The main development out of Wednesday’s Cleburne Building and Standards Commission meeting was that Bill’s Bookstore building in downtown escaped, for a month at least, the wrecking ball.
Board members granted the 30-day extension hoping for resolution to the situation — which at this point, all involved seem to agree, remains a long shot.
Board members and Cleburne Fire Chief Clint Ishmael struggled with Ishmael’s recommendation that the building be condemned and demolished. All stressed they do not want to tear down Bill’s or any other downtown building but grappled with the reality that options are running thin.
The hope, board members said, is that someone will buy the building. The reality is that the cost of necessary repairs and abatement of violations likely outweigh the value of the property.
City leaders, citing numerous violations, shut the building down in May. Longtime owner Bill Miller, who has since moved to Grandview, said he does not have the funds to make the necessary repairs. Attempts to sell the building have been unsuccessful and city officials said the building now requires the extra cost of an asbestos survey.
Miller did not attend Wednesday’s meeting but later the same day said he holds little hope that his building can be saved or sold at this point.

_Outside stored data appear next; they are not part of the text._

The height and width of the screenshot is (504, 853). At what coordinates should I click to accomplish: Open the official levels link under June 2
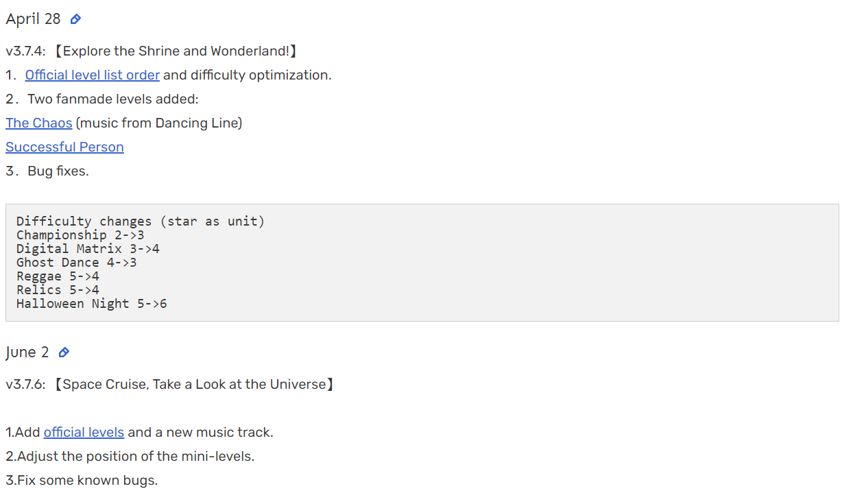point(84,432)
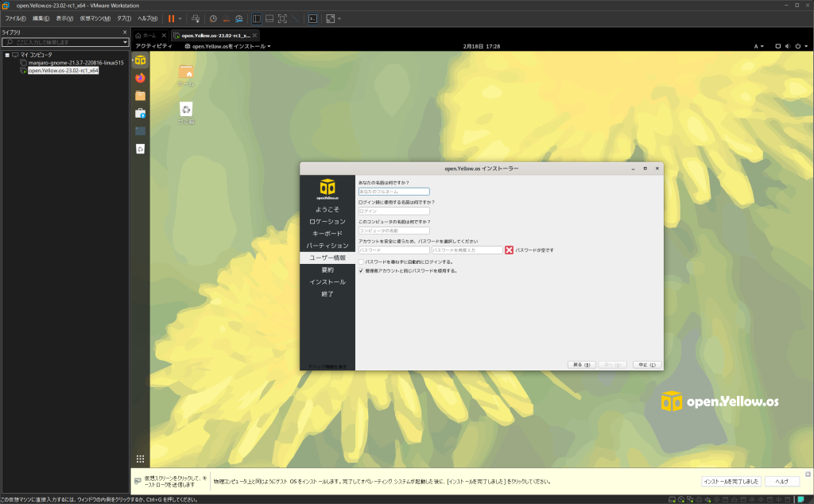Click the full name input field
This screenshot has width=814, height=504.
395,191
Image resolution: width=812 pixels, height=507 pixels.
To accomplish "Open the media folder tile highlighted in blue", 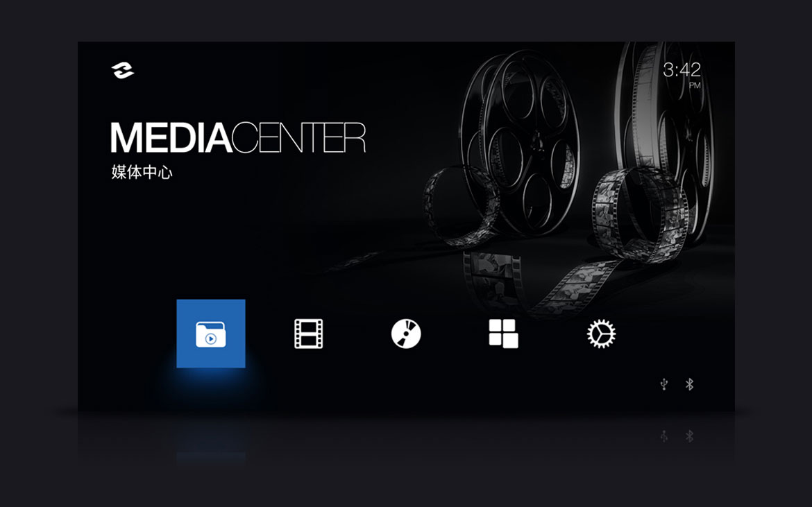I will click(211, 334).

The building, Miller said, is the oldest, or one of the oldest, commercial buildings in downtown.
Although Miller’s building was the sole commercial building recommended for demolition on Wednesday, it is but one of several downtown buildings in trouble.
Two adjoining downtown buildings at 111 E. Henderson St. and 113 E. Henderson St. may soon face condemnation if the owners fail to make progress toward repair.
Co-owner Carlos Rodriguez told board members he hopes to “gather funds” after he pays his taxes to begin repairs and to contact his brother in New York, another co-owner, to ask for help.